— BEGIN —
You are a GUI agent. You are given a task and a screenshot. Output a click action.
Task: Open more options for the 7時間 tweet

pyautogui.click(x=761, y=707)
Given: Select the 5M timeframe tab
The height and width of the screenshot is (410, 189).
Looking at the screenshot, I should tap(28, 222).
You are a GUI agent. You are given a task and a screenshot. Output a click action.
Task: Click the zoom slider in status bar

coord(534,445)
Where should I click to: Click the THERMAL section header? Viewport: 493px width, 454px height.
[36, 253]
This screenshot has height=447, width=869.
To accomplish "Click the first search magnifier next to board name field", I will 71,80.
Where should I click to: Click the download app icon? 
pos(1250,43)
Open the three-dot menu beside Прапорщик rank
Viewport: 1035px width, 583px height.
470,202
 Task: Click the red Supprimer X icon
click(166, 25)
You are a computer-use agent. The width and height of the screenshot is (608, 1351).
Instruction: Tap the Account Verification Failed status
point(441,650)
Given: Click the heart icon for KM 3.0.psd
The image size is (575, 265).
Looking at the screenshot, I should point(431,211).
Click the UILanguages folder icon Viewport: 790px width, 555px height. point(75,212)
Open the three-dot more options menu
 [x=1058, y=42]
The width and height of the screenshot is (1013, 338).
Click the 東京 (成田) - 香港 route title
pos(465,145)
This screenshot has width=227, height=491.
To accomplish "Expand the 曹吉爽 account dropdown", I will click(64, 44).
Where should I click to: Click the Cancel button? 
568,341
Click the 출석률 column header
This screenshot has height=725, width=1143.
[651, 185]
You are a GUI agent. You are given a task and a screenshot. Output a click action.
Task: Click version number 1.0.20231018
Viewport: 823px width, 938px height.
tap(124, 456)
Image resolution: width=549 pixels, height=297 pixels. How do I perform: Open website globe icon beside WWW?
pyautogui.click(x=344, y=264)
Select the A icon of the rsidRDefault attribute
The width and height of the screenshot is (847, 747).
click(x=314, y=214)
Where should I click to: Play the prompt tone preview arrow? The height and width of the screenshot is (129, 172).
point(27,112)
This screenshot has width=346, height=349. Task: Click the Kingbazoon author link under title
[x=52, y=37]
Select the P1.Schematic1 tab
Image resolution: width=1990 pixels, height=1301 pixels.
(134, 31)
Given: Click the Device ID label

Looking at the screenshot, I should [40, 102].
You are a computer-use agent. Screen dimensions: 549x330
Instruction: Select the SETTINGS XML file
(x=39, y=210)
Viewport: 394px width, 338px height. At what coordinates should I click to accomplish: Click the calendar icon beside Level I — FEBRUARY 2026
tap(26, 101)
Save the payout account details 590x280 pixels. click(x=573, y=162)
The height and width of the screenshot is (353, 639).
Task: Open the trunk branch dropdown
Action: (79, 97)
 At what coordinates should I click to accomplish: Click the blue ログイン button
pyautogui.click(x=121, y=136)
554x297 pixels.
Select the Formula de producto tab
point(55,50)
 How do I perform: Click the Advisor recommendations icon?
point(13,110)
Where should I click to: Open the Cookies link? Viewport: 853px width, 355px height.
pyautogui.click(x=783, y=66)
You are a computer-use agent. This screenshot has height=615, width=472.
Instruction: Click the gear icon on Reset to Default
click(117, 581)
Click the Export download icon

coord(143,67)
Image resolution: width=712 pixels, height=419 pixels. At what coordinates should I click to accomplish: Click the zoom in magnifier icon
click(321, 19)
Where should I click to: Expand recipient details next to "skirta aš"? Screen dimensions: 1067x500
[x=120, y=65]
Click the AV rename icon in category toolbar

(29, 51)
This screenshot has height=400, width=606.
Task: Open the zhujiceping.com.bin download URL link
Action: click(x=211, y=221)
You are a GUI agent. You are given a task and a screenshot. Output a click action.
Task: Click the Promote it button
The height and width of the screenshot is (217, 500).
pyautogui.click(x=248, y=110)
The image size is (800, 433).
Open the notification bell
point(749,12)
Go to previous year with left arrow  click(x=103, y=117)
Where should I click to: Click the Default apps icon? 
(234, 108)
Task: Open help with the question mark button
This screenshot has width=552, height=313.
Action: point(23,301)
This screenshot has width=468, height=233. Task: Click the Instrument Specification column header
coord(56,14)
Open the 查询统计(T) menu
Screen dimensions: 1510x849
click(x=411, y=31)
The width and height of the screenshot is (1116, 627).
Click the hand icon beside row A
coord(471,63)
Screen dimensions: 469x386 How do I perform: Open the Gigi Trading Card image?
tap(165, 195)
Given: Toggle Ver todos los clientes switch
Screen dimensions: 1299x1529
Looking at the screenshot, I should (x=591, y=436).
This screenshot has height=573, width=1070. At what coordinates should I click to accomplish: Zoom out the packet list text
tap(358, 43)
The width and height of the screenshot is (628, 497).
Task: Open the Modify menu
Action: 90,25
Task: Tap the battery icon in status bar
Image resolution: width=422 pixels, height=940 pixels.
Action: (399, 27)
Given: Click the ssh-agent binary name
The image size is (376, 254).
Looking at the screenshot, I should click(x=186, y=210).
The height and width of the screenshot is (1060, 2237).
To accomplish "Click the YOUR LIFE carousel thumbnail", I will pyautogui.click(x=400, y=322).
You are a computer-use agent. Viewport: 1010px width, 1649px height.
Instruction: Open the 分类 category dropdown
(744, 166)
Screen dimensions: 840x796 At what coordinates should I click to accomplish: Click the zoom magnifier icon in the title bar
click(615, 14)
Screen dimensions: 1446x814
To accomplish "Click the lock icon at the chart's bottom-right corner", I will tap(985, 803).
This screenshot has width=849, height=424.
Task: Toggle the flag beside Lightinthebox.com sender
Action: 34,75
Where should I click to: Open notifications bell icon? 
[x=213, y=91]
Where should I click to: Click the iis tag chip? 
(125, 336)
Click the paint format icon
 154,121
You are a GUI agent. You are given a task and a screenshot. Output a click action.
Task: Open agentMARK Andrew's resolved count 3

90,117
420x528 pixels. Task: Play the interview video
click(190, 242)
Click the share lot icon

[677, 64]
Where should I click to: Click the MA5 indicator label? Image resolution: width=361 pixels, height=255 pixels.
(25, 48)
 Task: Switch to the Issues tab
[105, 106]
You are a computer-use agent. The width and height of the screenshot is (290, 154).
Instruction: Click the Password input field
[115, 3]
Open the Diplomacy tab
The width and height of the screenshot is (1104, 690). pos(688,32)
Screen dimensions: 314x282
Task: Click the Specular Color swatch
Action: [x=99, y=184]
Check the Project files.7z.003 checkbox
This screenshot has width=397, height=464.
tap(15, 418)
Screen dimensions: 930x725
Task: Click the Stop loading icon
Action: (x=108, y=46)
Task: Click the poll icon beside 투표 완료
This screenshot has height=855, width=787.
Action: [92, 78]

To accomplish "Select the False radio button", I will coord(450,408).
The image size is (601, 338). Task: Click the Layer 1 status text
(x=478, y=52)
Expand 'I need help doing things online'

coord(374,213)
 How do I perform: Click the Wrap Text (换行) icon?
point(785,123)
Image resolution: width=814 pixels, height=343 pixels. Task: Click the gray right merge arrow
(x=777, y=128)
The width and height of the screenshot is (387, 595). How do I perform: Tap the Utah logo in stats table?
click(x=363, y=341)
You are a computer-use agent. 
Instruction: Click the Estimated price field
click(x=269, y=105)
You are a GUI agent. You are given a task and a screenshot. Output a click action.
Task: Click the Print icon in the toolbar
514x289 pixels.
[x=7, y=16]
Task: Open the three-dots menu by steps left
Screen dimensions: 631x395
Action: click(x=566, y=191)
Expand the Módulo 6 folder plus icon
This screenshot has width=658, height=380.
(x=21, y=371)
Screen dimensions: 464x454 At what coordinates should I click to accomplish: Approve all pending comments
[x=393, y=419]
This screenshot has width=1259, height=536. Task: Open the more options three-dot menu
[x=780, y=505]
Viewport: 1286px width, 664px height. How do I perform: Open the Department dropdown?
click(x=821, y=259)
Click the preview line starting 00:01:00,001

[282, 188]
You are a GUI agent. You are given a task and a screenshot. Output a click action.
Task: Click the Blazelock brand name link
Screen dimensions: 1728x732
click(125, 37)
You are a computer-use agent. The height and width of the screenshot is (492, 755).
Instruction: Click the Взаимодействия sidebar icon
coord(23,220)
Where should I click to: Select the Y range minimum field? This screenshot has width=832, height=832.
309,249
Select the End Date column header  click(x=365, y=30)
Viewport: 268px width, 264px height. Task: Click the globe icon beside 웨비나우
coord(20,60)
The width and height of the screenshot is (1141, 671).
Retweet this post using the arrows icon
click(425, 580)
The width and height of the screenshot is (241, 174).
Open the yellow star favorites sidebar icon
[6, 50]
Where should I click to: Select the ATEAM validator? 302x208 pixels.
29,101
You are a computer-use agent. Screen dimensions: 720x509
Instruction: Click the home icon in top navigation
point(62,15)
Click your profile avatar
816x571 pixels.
— END —
— Stated task —
Collect every line of the material above that contains the string "magnifier", and reproduce each such line in full.

— Exercise response —
To accomplish "Click the first search magnifier next to board name field", I will 71,80.
Image resolution: width=712 pixels, height=419 pixels. At what coordinates should I click to accomplish: Click the zoom in magnifier icon
Screen dimensions: 840x796 At what coordinates should I click to accomplish: Click the zoom magnifier icon in the title bar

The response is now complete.